• WHAT YOU NEED TO DO: Search the entries for the word "computer". Copy every line that holds it.

• Dataset entries:
BEGIN

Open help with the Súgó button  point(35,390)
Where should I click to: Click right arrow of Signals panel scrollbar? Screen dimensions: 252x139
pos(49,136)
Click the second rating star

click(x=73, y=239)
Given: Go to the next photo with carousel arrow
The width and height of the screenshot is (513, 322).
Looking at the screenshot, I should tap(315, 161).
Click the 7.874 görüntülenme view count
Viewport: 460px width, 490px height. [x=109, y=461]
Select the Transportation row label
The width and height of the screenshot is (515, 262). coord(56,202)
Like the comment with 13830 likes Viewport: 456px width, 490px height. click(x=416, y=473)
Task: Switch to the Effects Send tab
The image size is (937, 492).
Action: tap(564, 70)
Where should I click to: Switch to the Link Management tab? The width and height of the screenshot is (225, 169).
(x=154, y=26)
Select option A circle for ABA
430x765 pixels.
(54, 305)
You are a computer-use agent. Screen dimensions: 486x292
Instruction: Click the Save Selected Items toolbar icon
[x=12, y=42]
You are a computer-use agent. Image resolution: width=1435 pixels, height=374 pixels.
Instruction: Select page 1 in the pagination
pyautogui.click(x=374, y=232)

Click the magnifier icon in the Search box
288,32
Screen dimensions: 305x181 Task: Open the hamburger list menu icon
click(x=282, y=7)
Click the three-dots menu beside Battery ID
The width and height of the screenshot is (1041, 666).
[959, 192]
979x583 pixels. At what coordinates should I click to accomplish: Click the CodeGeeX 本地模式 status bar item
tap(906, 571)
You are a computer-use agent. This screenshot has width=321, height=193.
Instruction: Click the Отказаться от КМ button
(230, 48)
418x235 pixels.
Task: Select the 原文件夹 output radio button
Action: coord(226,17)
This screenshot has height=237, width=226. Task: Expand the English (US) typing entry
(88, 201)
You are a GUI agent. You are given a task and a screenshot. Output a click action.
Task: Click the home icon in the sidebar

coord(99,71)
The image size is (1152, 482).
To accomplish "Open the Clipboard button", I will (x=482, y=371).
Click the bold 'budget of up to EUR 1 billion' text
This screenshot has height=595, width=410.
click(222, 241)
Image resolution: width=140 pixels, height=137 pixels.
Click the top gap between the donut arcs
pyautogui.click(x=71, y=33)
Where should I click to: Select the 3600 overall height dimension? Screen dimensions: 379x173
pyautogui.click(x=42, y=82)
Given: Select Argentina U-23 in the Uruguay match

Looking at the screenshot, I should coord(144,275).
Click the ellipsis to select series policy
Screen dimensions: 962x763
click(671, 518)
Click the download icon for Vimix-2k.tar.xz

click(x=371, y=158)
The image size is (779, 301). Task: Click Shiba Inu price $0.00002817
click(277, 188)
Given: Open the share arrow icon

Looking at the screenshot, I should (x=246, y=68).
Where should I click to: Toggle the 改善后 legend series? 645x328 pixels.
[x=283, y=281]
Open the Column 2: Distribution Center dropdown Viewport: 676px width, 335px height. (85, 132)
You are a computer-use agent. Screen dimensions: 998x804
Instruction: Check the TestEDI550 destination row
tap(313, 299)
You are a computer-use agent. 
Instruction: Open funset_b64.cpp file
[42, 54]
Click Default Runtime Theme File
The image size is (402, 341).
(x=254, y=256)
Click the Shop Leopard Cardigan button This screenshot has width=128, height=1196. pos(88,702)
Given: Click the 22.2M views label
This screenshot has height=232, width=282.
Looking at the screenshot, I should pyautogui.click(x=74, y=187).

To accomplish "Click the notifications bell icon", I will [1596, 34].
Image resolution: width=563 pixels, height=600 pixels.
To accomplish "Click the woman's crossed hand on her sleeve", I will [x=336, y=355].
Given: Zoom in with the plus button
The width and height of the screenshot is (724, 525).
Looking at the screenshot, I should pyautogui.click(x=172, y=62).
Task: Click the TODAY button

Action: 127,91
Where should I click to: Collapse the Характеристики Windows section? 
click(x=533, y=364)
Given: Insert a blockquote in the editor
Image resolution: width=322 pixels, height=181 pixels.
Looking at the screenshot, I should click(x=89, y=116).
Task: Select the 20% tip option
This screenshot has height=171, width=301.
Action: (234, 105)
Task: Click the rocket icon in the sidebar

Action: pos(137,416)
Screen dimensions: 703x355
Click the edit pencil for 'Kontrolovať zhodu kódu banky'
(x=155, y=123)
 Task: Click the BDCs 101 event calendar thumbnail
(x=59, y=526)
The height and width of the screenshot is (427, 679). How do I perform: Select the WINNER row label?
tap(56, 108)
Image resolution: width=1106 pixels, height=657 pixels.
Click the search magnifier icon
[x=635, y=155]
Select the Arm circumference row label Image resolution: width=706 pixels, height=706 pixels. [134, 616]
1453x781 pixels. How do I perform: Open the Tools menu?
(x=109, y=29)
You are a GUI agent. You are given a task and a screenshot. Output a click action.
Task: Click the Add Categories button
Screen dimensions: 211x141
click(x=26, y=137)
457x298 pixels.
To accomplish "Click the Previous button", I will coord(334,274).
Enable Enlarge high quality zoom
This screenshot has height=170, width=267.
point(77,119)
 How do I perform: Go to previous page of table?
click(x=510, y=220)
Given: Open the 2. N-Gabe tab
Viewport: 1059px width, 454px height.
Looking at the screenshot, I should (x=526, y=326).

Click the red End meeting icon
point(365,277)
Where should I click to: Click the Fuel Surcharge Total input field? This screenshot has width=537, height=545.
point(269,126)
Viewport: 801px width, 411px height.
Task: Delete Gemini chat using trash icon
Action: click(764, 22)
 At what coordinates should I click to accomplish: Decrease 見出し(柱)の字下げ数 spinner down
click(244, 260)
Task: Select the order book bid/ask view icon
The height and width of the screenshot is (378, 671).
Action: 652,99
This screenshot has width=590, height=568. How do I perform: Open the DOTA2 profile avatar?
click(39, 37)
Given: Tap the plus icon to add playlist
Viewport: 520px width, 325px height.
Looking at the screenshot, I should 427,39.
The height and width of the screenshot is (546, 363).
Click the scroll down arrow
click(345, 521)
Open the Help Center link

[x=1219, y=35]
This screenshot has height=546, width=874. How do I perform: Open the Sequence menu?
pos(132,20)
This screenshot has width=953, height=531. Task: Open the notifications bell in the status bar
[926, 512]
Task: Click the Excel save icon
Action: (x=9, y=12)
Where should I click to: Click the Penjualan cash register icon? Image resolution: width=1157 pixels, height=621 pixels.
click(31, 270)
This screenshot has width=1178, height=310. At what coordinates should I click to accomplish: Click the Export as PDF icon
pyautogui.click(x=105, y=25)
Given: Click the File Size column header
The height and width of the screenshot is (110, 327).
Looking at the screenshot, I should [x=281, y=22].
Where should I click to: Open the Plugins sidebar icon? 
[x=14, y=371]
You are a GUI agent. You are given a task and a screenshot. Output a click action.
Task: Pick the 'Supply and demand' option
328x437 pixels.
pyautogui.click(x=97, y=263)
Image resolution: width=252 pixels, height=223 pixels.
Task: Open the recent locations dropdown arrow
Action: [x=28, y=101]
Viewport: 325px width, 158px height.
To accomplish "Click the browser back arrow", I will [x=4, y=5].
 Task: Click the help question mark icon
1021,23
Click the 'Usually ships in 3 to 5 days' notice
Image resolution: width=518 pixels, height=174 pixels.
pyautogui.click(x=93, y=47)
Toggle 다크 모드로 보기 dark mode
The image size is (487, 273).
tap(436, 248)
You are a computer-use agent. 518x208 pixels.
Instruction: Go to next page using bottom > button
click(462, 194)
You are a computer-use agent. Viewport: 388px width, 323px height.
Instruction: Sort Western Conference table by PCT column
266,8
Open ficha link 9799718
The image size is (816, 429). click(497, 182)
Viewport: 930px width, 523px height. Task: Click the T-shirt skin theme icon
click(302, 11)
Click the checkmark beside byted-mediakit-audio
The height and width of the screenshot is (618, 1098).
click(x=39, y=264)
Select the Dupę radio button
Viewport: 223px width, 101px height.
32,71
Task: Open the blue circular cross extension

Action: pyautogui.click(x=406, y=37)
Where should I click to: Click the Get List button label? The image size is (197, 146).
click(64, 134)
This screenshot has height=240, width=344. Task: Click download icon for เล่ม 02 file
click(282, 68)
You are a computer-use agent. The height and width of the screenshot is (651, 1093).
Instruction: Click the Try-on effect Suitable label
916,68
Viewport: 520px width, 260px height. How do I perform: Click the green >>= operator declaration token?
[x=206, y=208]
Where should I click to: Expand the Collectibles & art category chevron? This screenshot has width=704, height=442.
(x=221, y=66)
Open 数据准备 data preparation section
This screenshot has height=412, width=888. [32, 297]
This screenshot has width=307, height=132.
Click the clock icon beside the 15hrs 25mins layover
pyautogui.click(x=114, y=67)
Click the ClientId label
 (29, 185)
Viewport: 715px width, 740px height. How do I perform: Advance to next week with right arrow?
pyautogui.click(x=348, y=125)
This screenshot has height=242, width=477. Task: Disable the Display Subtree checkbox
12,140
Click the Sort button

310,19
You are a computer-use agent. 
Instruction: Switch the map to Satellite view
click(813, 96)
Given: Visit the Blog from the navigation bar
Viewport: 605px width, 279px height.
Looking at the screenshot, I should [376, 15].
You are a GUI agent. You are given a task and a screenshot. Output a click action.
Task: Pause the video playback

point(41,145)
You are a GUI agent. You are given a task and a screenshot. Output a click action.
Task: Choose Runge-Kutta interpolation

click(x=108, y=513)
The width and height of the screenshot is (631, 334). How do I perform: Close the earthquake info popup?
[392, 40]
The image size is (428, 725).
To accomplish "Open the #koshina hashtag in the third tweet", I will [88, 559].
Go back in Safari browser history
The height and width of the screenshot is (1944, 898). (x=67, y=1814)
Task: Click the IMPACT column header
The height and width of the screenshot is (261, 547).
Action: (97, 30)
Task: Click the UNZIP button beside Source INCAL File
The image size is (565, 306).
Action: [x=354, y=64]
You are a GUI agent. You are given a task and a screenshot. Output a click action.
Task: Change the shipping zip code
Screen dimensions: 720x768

END

• EXERCISE OUTPUT:
You are a computer-use agent. Screen dimensions: 486x292
You are a computer-use agent. Image resolution: width=1435 pixels, height=374 pixels.
You are a computer-use agent. This screenshot has width=321, height=193.
You are a computer-use agent. Screen dimensions: 998x804
You are a computer-use agent. 
You are a computer-use agent. 518x208 pixels.
You are a computer-use agent. Viewport: 388px width, 323px height.
You are a computer-use agent. The height and width of the screenshot is (651, 1093).
You are a computer-use agent. 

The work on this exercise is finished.